The Hidden History of New York City’s Central Library Plan | The Nation

The Hidden History of New York City’s Central Library Plan

This May 20, 2011, photo shows the marble lion "Fortitude," one of a pair created by Edward Clark Potter in 1911, at the main entrance to the New York Public Library in New York. (AP Photo/Bebeto Matthews)

On the morning of February 1, Anthony Marx, president and CEO of the New York Public Library, met with a group of business and political leaders who had assembled in a majestic room inside the 42nd Street library. Marx was introduced by a prominent Manhattan real estate developer, William Rudin. Near the end of his spirited presentation, Marx digressed from library policy and asked his audience to buy commercial real estate in the vicinity of Fifth Avenue and 40th Street—the location of the Mid-Manhattan Library, which the NYPL is determined to sell under its Central Library Plan (CLP), the core of which envisions a colossal, $300 million–plus transformation of the 42nd Street library by the architect Norman Foster. 

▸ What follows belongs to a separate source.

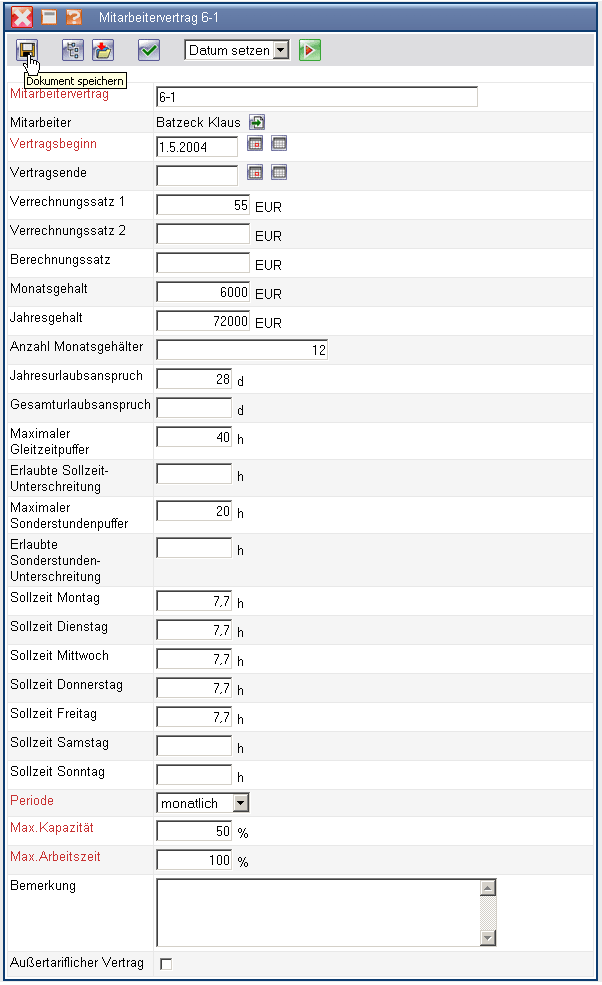Open the structure tree icon in the toolbar
The image size is (602, 985).
point(72,50)
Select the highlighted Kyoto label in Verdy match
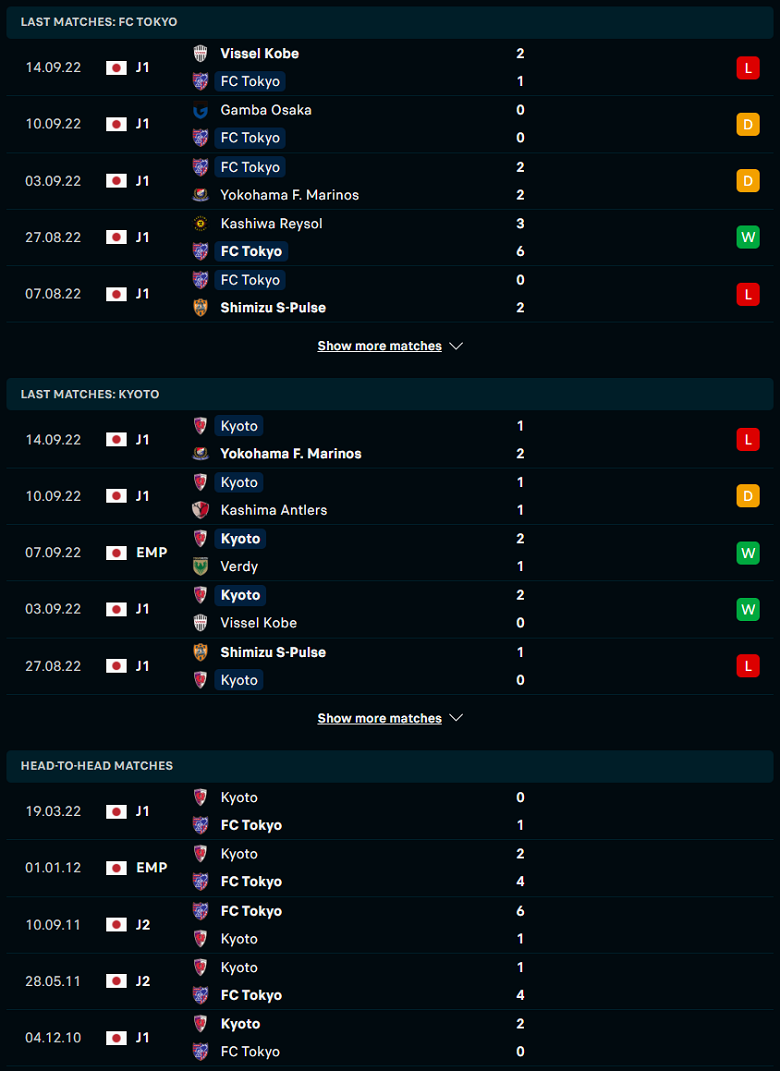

The CLP has been the subject of mounting controversy for almost eighteen months. In the spring of 2012, hundreds of scholars and writers protested the NYPL’s scheme to remove 3 million books from 42nd Street—a backlash that prompted the NYPL to raise $8 million to build shelving for 1.5 million books under Bryant Park, behind the library. In December, the late architecture critic Ada Louise Huxtable declared, in her final essay, that “after extensive study of the library’s conception and construction I have become convinced that irreversible changes of this magnitude should not be made in this landmark building.” On June 7, Michael Kimmelman, architecture critic of The New York Times, told New York magazine: “If you’re going to be spending untold millions on this plan, it better be what the city really, really needs. Otherwise, this will be considered one of the calamities of the city’s history, along with Penn Station.”  Read more...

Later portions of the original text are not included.